EXERCISE DESCRIPTION: Reproduce the entries below verbatim, everything from the line containing "Given: Click the auto-delete timer icon" down to the line containing "Action: click(1010, 374)", including both of those lines.

Extracted entries:
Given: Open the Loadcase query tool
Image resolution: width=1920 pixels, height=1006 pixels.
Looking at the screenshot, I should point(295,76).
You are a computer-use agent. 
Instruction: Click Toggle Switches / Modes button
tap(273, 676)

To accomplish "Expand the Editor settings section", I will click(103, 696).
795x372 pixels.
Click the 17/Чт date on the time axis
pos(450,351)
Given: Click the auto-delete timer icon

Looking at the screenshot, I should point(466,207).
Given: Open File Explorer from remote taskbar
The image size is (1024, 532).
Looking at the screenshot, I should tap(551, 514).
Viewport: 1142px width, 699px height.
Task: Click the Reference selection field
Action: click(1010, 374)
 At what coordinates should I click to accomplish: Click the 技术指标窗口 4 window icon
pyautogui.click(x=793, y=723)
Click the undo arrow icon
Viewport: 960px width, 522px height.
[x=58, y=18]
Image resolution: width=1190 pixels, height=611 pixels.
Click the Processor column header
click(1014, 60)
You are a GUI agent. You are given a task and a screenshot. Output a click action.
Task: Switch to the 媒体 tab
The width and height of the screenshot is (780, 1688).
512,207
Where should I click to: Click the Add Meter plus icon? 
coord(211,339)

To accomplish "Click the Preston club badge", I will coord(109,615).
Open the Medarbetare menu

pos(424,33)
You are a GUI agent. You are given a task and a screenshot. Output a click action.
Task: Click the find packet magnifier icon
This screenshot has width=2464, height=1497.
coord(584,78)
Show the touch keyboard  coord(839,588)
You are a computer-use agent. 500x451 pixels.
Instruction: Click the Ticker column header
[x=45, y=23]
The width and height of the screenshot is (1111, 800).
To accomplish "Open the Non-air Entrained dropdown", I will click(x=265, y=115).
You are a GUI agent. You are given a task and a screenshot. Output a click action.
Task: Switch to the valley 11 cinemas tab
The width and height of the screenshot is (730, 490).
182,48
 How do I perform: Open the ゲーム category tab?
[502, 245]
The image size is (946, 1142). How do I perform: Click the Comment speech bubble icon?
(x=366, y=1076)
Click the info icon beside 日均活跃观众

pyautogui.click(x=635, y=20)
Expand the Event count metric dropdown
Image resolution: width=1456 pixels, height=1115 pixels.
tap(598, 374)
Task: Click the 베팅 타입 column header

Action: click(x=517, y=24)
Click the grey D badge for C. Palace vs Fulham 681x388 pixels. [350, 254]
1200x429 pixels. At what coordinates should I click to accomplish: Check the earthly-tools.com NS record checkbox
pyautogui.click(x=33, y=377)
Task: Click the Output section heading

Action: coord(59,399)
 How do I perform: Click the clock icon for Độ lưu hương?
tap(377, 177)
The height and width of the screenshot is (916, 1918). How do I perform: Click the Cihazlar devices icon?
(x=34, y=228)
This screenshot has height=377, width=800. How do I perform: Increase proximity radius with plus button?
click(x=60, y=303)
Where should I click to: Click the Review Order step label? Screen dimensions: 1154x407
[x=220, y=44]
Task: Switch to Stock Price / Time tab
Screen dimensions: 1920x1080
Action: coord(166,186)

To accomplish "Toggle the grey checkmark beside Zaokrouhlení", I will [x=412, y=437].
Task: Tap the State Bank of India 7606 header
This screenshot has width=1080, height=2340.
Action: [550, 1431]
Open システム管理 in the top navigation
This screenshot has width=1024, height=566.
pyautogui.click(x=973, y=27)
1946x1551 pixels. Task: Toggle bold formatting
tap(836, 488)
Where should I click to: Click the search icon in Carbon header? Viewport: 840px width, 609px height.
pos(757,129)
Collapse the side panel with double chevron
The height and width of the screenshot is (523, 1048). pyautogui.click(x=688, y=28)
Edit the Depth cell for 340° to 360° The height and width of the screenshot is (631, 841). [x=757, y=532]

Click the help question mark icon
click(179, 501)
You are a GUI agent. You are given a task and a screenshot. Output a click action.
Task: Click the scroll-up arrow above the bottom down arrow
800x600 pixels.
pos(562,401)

SOLUTION TO THE EXERCISE:
Given: Click the auto-delete timer icon

Looking at the screenshot, I should point(466,207).
Given: Open File Explorer from remote taskbar
The image size is (1024, 532).
Looking at the screenshot, I should tap(551, 514).
Viewport: 1142px width, 699px height.
Task: Click the Reference selection field
Action: click(1010, 374)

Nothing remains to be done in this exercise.